Planning a usability test
One of the first steps in each round of usability testing is to develop a plan for the test. The purpose of the plan is to document what you are going to do, how you are going to conduct the test, what metrics you are going to capture, the number of participants you are going to test, and what scenarios you will use.
Elements of a test plan
- Scope: Indicate what you are testing: Give the name of the Web site, Web application, or other product. Specify how much of the product the test will cover (e.g. the prototype as of a specific date; the navigation; navigation and content).

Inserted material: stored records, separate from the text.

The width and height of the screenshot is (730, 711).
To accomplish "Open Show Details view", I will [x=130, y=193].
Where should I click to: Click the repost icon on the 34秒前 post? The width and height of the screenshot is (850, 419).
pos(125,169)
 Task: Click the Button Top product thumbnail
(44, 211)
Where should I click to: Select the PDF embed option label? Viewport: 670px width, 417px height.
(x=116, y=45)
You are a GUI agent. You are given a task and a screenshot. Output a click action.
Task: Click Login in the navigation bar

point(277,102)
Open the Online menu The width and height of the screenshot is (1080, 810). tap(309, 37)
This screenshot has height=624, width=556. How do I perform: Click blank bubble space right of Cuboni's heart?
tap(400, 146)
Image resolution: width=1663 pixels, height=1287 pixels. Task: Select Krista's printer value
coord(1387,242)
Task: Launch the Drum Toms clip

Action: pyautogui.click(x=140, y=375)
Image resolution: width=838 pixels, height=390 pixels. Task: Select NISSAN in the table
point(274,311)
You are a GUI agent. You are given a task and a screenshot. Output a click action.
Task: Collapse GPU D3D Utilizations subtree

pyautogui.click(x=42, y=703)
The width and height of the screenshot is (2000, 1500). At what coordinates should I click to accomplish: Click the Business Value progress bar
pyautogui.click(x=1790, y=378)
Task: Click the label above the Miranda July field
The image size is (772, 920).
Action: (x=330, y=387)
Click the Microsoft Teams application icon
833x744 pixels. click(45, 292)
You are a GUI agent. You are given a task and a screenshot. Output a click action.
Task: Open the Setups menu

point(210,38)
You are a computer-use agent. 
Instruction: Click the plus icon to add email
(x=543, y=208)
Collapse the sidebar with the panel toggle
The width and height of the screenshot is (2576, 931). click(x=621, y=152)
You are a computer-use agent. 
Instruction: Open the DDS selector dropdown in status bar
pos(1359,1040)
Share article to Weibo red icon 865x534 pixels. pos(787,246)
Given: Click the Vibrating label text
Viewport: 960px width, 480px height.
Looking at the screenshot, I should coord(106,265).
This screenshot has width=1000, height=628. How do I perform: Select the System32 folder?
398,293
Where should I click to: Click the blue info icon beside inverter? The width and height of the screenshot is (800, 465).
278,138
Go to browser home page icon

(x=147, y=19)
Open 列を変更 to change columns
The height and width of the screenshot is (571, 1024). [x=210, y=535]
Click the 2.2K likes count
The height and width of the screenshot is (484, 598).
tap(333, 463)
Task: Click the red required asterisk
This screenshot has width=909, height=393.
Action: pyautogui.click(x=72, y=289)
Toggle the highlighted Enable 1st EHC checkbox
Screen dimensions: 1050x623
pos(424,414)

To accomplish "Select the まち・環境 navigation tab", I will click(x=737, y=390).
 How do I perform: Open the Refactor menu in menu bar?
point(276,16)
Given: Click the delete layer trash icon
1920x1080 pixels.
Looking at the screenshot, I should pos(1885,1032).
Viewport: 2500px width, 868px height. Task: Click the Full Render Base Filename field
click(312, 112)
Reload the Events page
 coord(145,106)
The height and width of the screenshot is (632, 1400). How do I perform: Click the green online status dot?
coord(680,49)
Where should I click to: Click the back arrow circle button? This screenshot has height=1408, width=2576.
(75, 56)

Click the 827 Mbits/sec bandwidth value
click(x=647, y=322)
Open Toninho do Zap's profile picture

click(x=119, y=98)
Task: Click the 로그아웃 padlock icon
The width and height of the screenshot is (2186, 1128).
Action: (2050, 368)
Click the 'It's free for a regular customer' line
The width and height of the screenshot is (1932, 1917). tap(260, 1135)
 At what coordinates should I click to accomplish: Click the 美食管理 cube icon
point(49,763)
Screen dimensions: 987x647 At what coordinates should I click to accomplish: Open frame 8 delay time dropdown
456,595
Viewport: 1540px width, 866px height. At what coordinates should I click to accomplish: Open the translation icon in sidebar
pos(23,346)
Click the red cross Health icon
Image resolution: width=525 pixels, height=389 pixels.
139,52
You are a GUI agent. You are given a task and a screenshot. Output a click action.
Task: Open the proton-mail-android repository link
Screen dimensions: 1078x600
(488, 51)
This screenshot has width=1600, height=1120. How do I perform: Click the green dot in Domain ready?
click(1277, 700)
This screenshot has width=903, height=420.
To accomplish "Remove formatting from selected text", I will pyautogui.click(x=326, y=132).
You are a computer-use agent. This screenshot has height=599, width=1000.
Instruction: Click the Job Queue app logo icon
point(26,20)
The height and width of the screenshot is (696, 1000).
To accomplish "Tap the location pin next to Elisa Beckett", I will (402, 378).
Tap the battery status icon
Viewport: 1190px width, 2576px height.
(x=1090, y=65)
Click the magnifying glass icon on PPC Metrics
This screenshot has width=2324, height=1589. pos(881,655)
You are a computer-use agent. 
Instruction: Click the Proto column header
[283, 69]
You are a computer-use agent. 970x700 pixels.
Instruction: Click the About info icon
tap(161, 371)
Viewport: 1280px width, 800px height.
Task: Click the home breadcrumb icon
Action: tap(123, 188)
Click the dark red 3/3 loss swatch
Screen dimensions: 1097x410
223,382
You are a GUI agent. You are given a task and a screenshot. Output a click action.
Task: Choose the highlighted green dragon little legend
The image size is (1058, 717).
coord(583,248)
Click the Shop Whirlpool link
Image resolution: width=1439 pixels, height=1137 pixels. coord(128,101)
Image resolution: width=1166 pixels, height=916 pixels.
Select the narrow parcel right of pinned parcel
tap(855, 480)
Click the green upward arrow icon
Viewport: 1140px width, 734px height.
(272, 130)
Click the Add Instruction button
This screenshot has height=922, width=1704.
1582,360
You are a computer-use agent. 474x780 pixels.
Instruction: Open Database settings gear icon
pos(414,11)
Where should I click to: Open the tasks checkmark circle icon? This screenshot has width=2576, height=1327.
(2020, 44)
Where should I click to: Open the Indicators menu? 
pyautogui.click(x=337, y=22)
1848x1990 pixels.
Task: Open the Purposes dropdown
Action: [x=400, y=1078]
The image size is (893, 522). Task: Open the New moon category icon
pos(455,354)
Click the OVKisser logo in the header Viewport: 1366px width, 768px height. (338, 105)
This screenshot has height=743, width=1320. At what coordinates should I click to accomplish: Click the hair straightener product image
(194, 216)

- Purpose: Identify the concerns, questions, and goals for this test. These can be quite broad; for example, “Can users navigate to important information from the prototype’s home page?” They can be quite specific; for example, “Will users easily find the search box in its present location?” In each round of testing, you will probably have several general and several specific concerns to focus on. Your concerns should drive the scenarios you choose for the usability test.
- Sessions: You will want to describe the sessions, the length of the sessions (typically one hour to 90 minutes). When scheduling participants, remember to leave time, usually 30 minutes, between session to reset the environment, to briefly review the session with observer(s) and to allow a cushion for sessions that might end a little late or participants who might arrive a little late
- Scenarios: Indicate the number and types of tasks included in testing. Typically, for a 60 min. test, you should end up with approximately 10 (+/-2) scenarios for desktop or laptop testing and 8 (+/- 2) scenarios for a mobile/smartphone test. You may want to include more in the test plan so the team can choose the appropriate tasks.
- Metrics: Subjective metrics: Include the questions you are going to ask the participants prior to the sessions (e.g., background questionnaire), after each task scenario is completed (ease and satisfaction questions about the task), and overall ease, satisfaction and likelihood to use/recommend questions when the sessions is completed.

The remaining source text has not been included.